Moreover, it has been repeatedly held that a complaint consisting of two counts, one stating a cause of action to quiet title to real property, and the other for the cancellation of a judgment or other encumbrance against said real property states but a single cause of action. In the case of Parsons v. Weis, 144 Cal. 410 [77 P. 1007], the plaintiff sued to quiet his title to real property and for the cancellation of a judgment on the ground that the same was procured through fraud. It was claimed that there was a misjoinder [8 Cal. 2d 371] of causes of action in the complaint in that action. This court, however, held to the contrary, and in its opinion (page 414) used the following language: "The complaint states only a single cause of action--viz., to quiet the plaintiff's title as against the defendant to the land therein described, and, as incidental thereto, for the purpose of making the judgment more effective, to have the instrument under which the defendant asserts title declared void." To the same effect is Beronio v. Ventura County Lumber Co., 129 Cal. 232 [61 P. 958, 79 Am.St.Rep. 118], where the action was brought to quiet title and the annulment of a sheriff's deed. In that case the court said (page 235): "The complaint presents only a single cause of action, viz., the enforcement of the plaintiff's right to the premises in question against the unlawful claim of the defendant thereto.

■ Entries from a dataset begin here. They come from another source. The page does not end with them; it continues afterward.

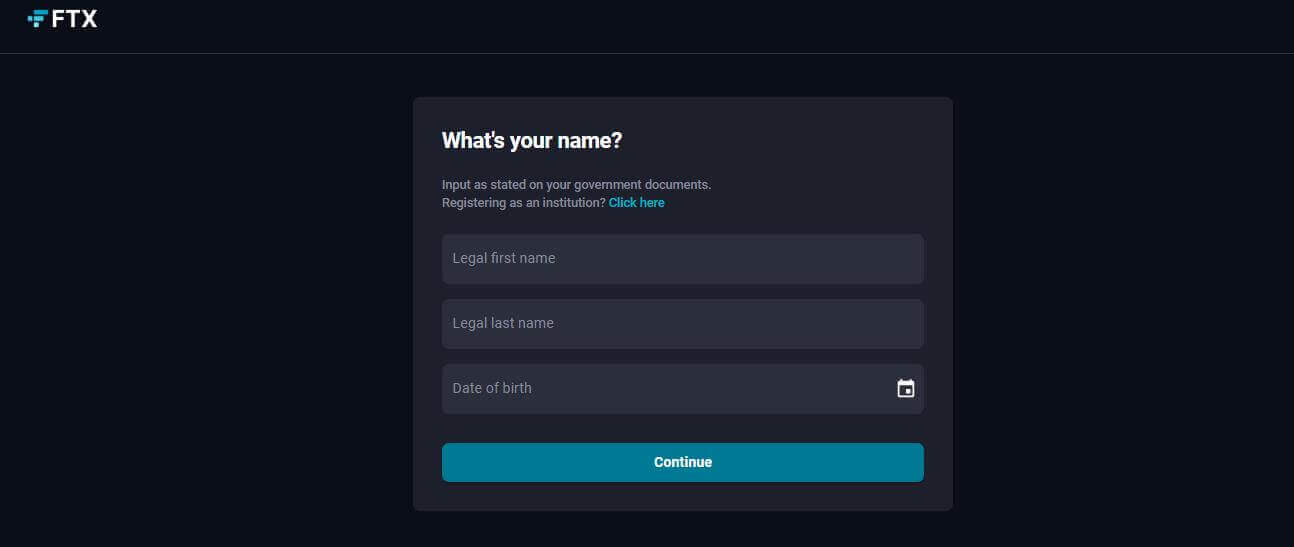
Task: Place cursor in first name placeholder text
Action: [504, 258]
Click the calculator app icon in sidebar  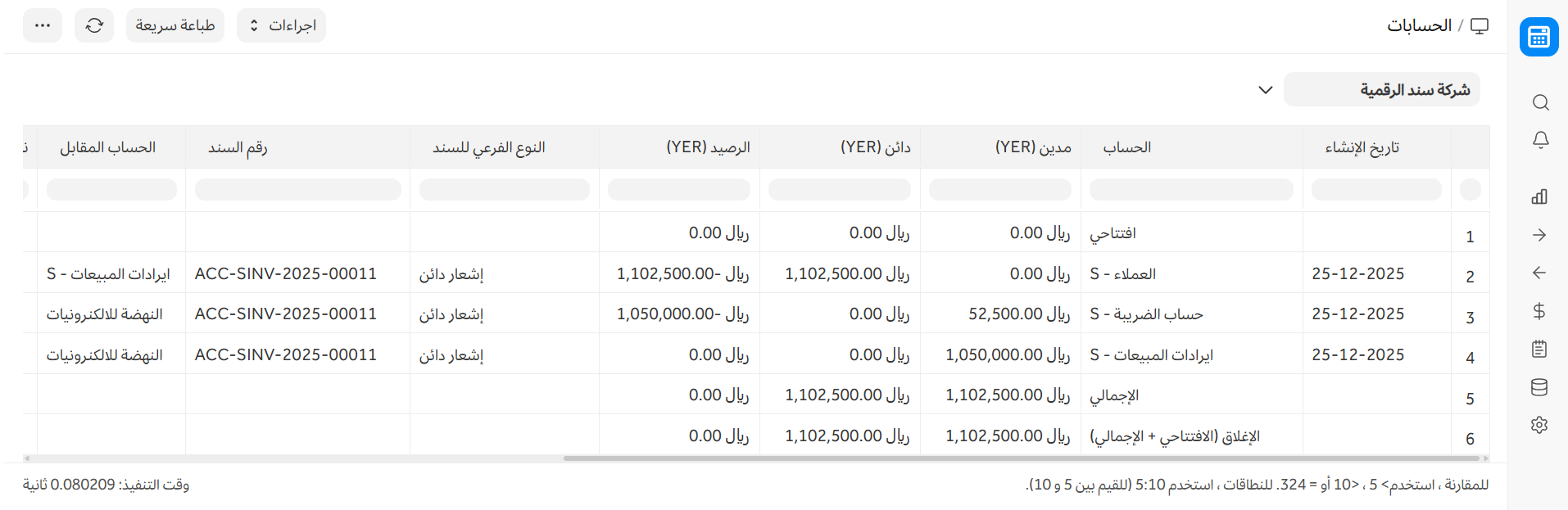coord(1539,37)
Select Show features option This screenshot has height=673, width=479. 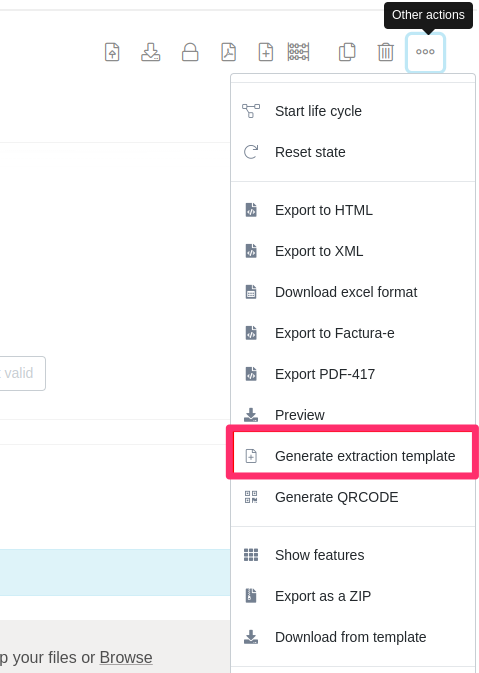(x=353, y=555)
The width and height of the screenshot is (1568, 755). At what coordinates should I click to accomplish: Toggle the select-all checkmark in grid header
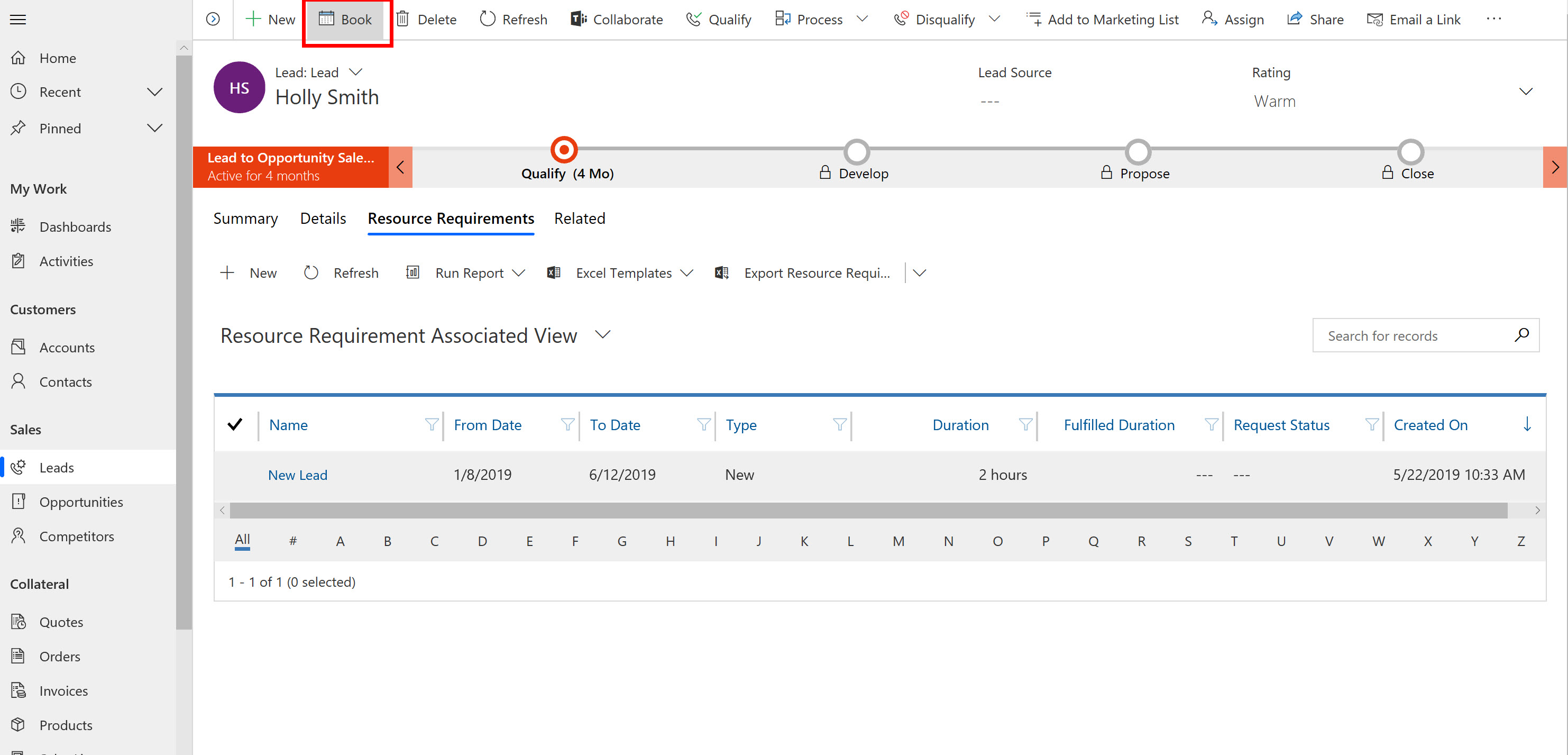[x=234, y=424]
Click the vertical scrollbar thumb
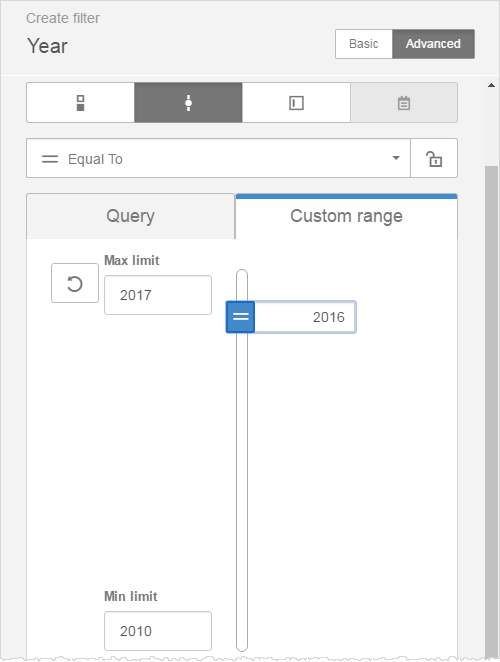This screenshot has width=500, height=662. (491, 412)
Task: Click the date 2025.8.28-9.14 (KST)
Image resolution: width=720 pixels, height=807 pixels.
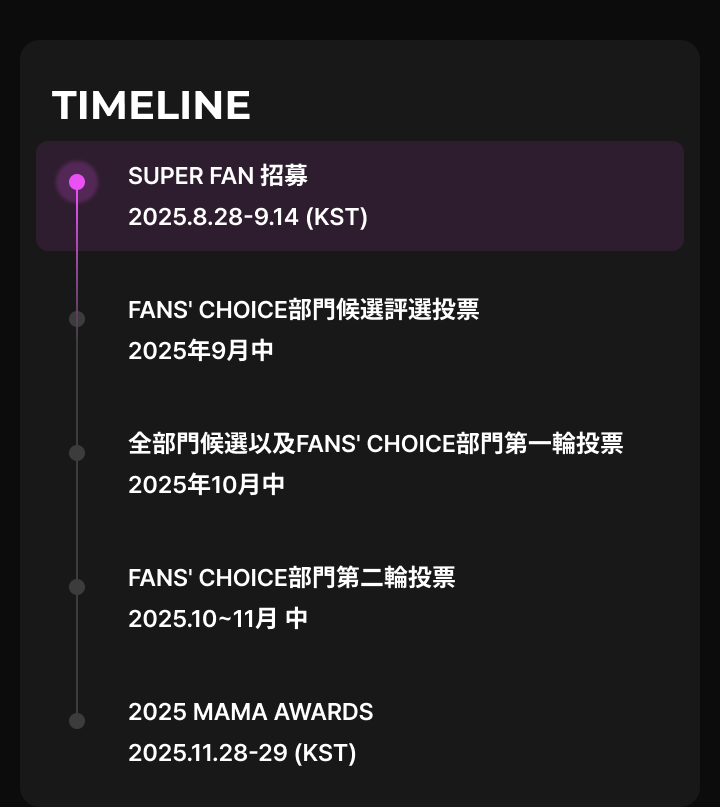Action: [248, 217]
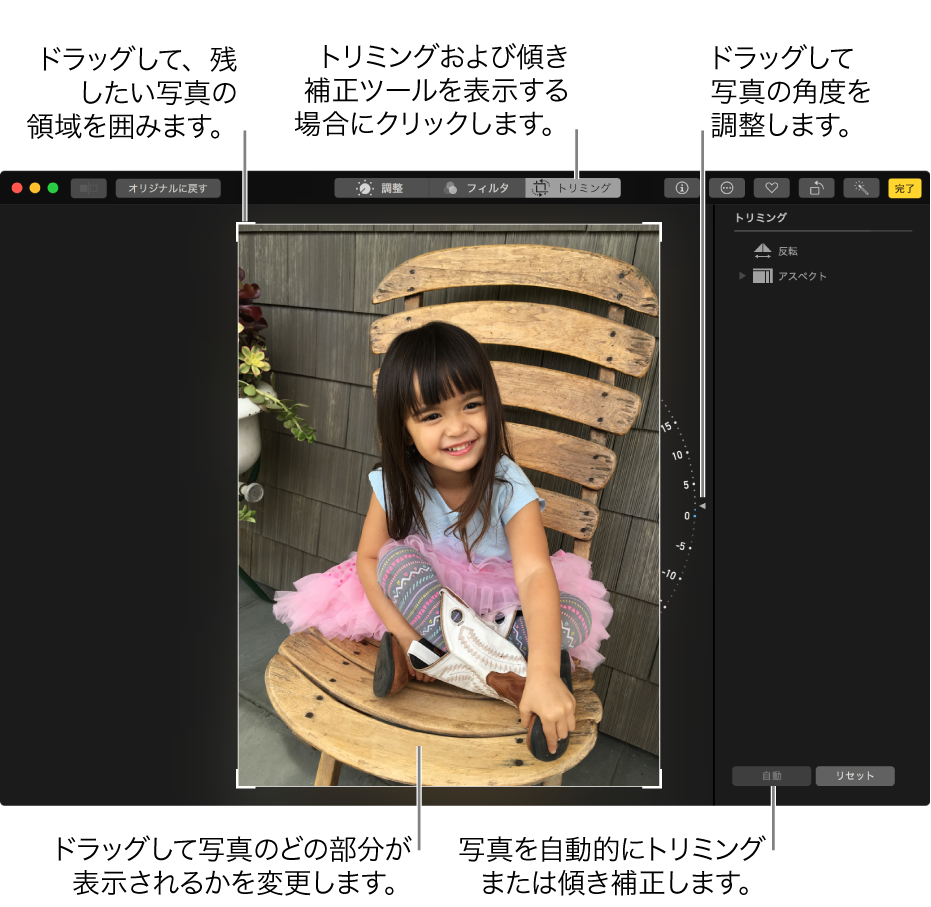Image resolution: width=931 pixels, height=907 pixels.
Task: Open the photo info panel icon
Action: [683, 187]
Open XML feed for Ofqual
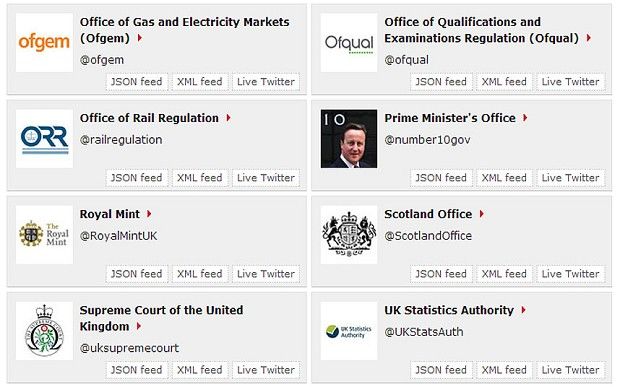This screenshot has height=387, width=620. pos(504,82)
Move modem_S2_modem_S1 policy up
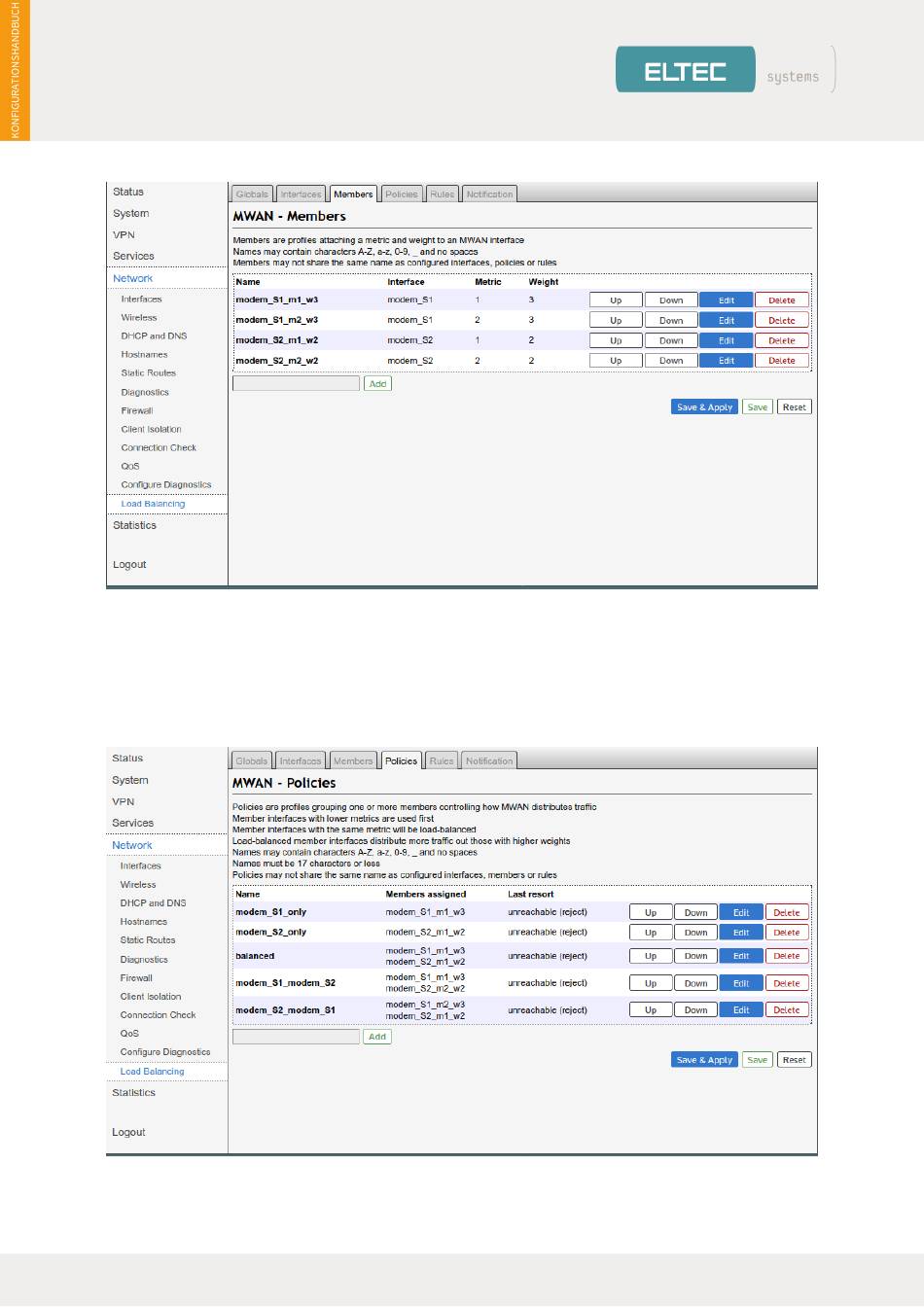 tap(651, 1010)
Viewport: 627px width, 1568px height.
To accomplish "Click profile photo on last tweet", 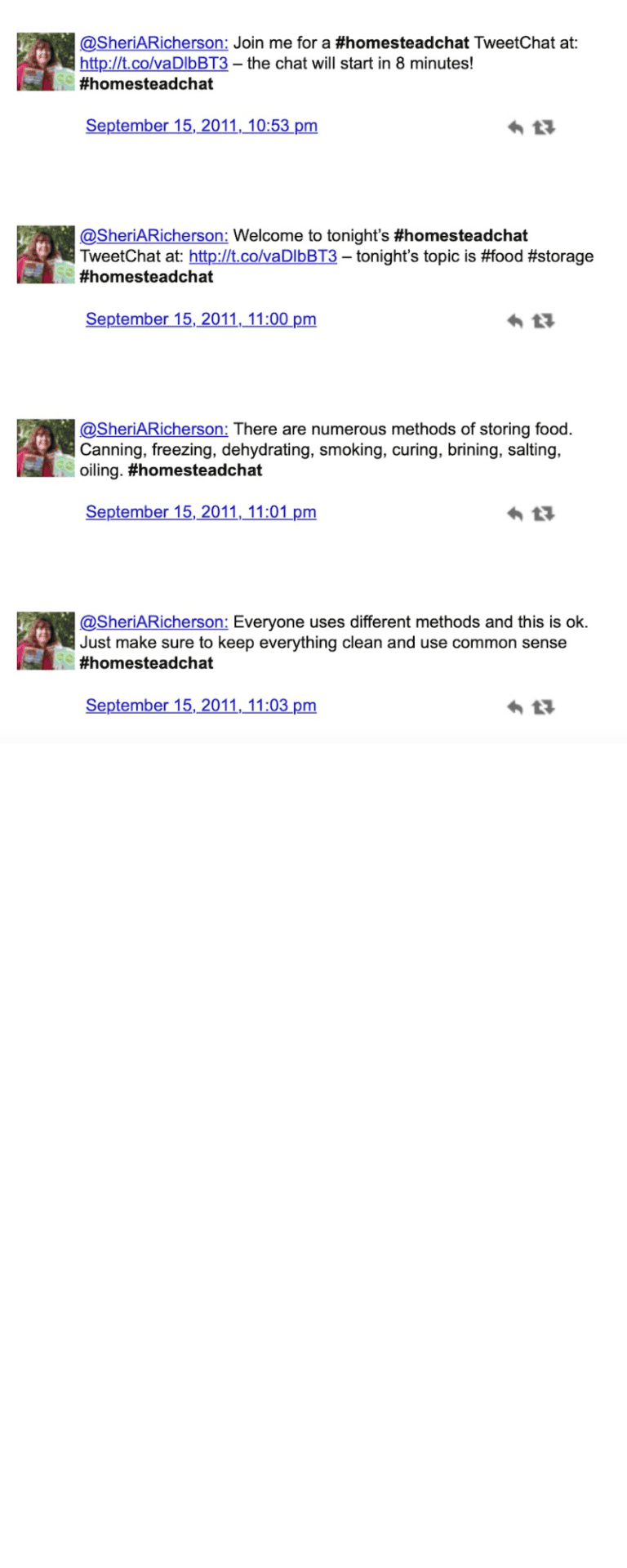I will coord(46,641).
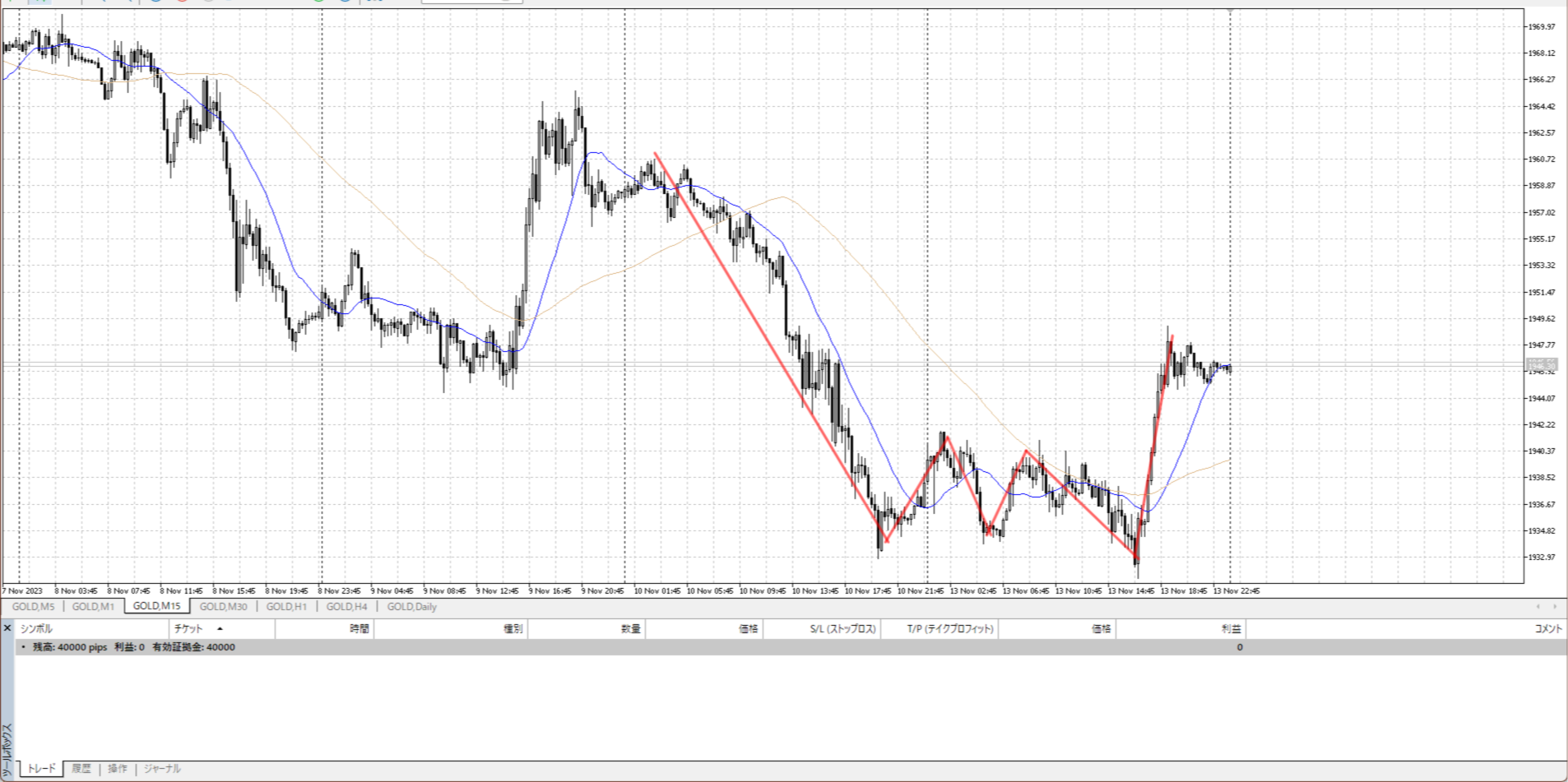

As a portion of the remedy for the enforcement of that right it seeks the annulment of the sheriff's deed, but a plaintiff may frequently be entitled to several species of remedy for the enforcement of a single right." To the same effect are the following cases: Muir v. Hamilton, 152 Cal. 634, 636 [93 P. 857]; California Trust Co. v. Cohn, 214 Cal. 619, 629 [7 PaCal.2d 297]; Wood v. Roach, 125 Cal. App. 631, 640 [14 PaCal.2d 170]. In the case of Muir v. Hamilton, supra, the plaintiff sought to quiet his title to real property and to have a deed which was given to secure two promissory notes canceled on the ground of fraud. In the final paragraph of the opinion it was stated: "The deed which plaintiff gave was, in effect, a mortgage, and was given as security for the payment of the promissory notes. The consideration for the notes having failed totally, it was the plaintiff's right, as the court decreed, that the deed itself should be canceled and annulled."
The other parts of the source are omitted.